To be done:
Give the rows below as a Markdown table with the columns Line and Text, one numbered line per entry, skipping blank lines. Leave the pictures out.

++++ Records

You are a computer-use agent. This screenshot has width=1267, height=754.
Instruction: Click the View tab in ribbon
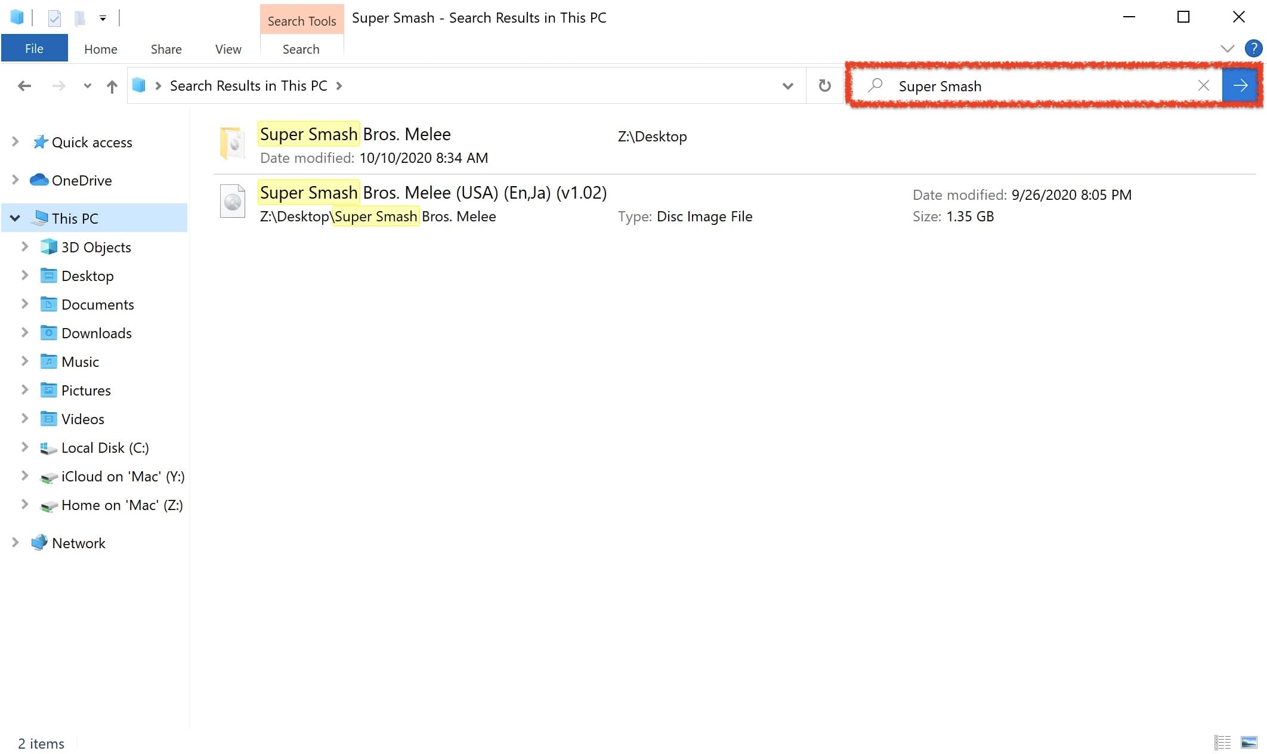coord(228,48)
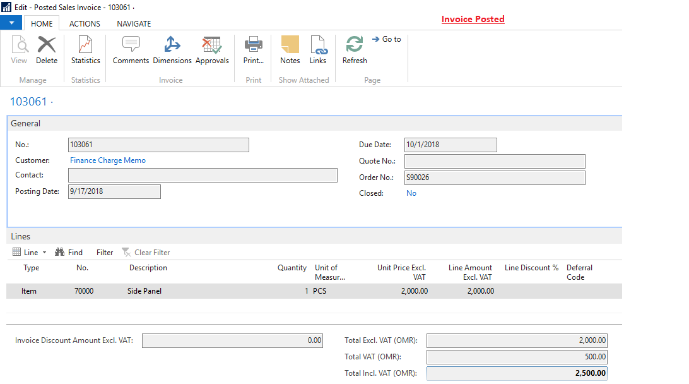Click the No link next to Closed
This screenshot has height=384, width=689.
[411, 193]
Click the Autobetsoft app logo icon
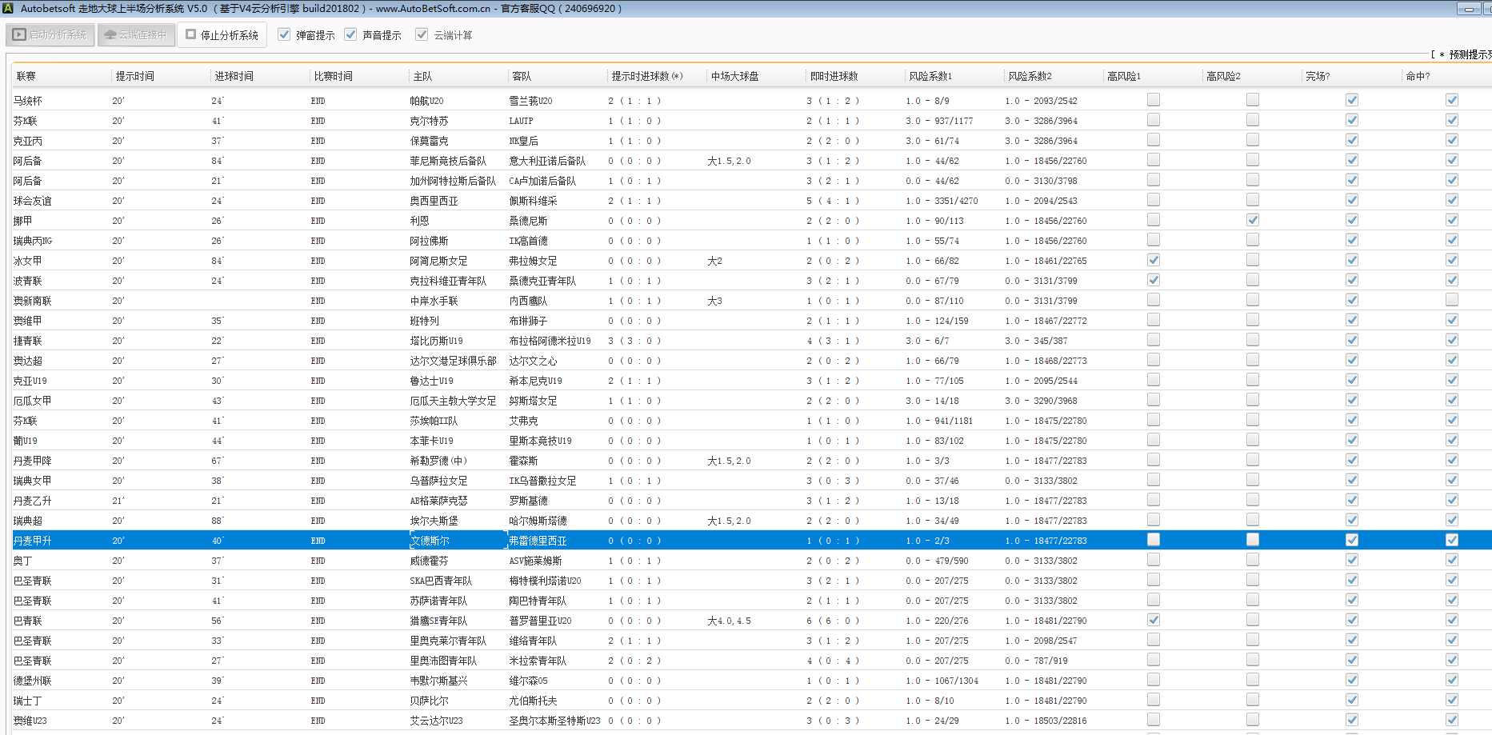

++++++++

Final result:
| Line | Text |
|---|---|
| 1 | You are a computer-use agent. This screenshot has width=1267, height=754. |
| 2 | Instruction: Click the View tab in ribbon |
| 3 | coord(228,48) |
| 4 | Click the No link next to Closed |
| 5 | This screenshot has height=384, width=689. |
| 6 | [411, 193] |
| 7 | Click the Autobetsoft app logo icon |